Bicycle Days
- First edition (US)
- Author: John Burnham Schwartz
- Cover artist: Scott Hunt
- Language: English
- Publisher: Summit Books (US) Heinemann (UK)
- Publication date: 1989
- Publication place: United States
- Media type: Print
- Pages: 255
- ISBN: 0-671-66600-2

= Bicycle Days =

1989 novel by John Burnham Schwartz

Bicycle Days is the debut novel by American author John Burnham Schwartz published in 1989 on his 24th birthday. It began as an undergraduate thesis for Harvard's Department of East Asian Studies and became a critically acclaimed bestseller. It was inspired by his time living in Japan.

==Plot Introduction==
The book follows Alec Stern as he arrives in Tokyo, newly graduated from Yale.

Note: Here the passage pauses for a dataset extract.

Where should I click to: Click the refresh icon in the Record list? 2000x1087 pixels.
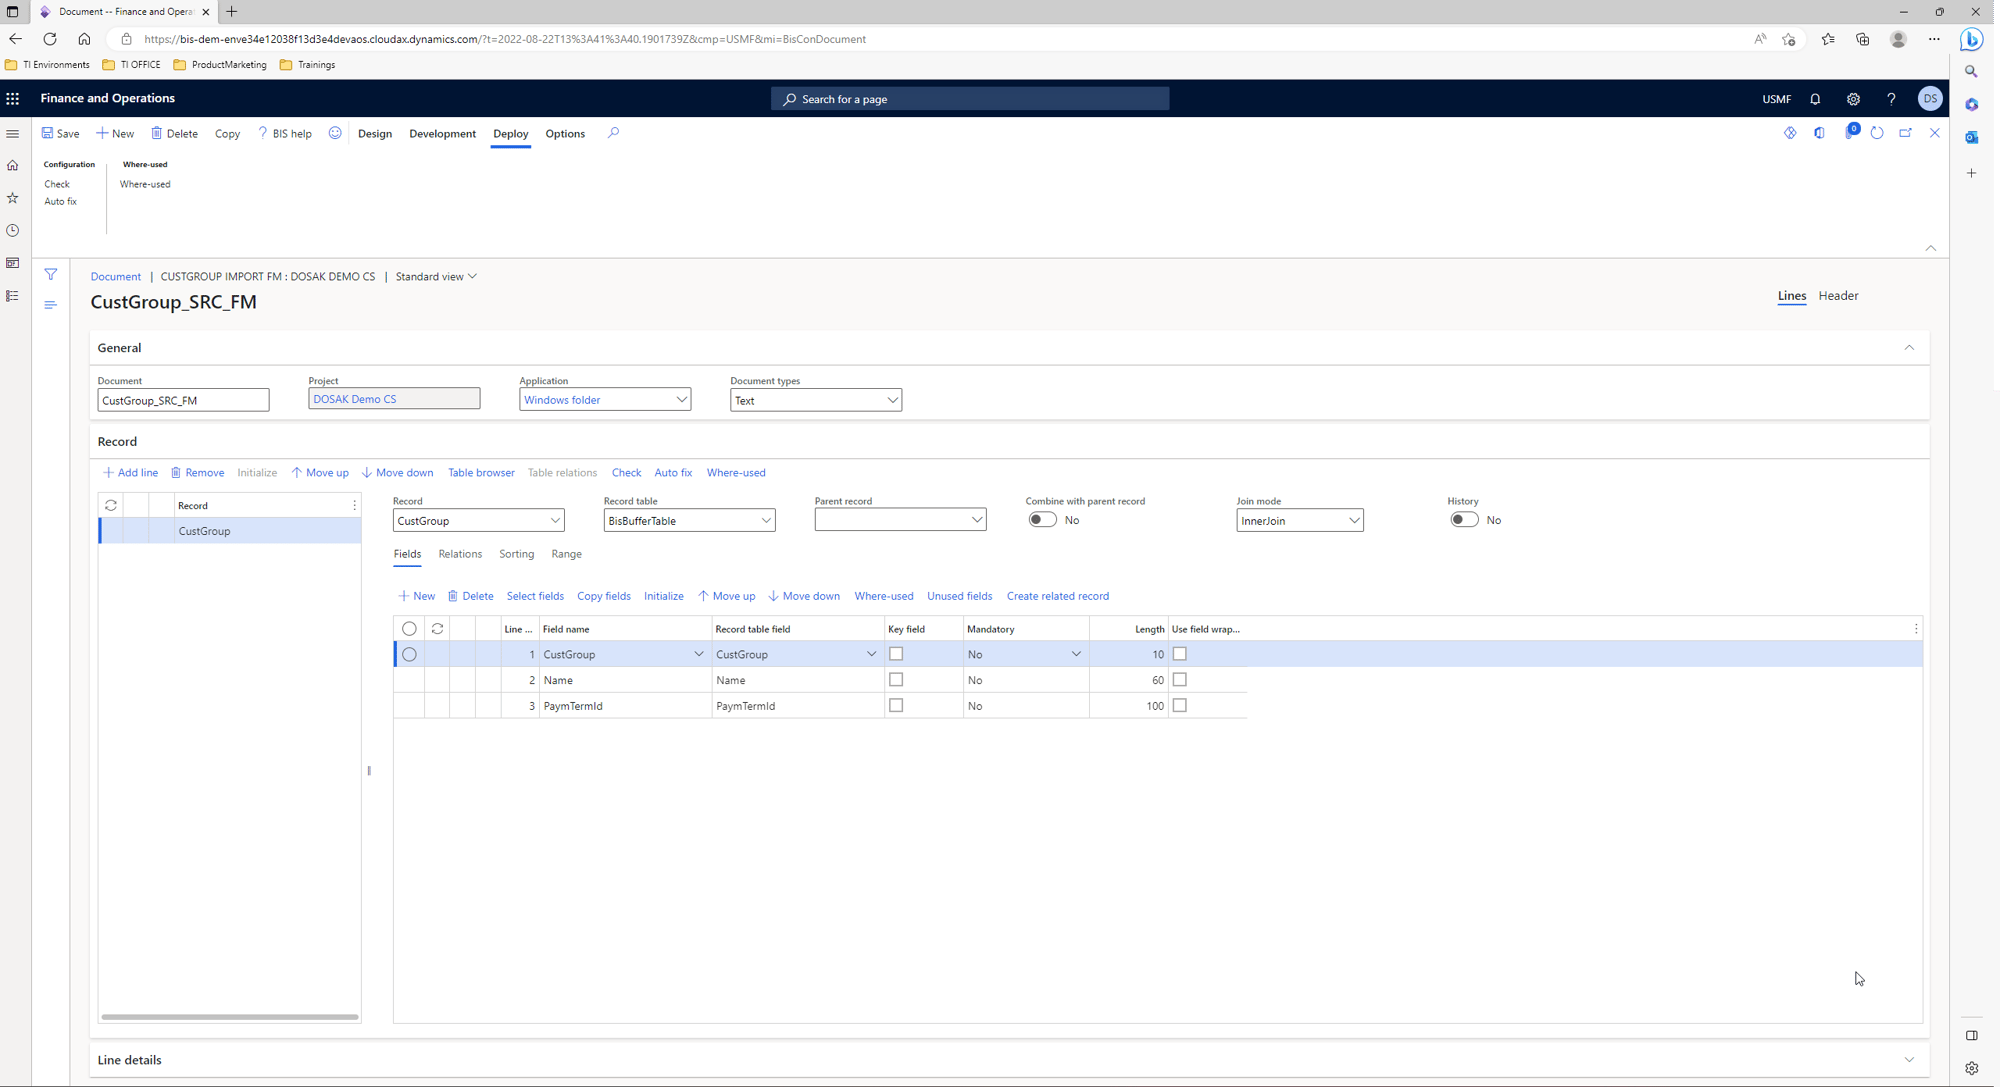(111, 505)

He starts a new job, living with a Japanese family; the book portrays his life in Japan as he adapts to the culture, made far easier by his ability to speak Japanese ...

==Reception==
Reviews were generally positive :
- The New York Times, "Reminiscent of A Good Man in Africa...or one of Kingsley Amis's gentler comodies of manners."
- Publishers Weekly called this a "promising, if overly self-absorbed debut novel."
- People commented "it's too bad Schwartz wrote his intimate story in the third person. As it is, Schwartz outlines the most incidental happenings of Alec's life without letting us get inside his mind. It's as if a great deal yet not nearly enough has been revealed in Bicycle Days."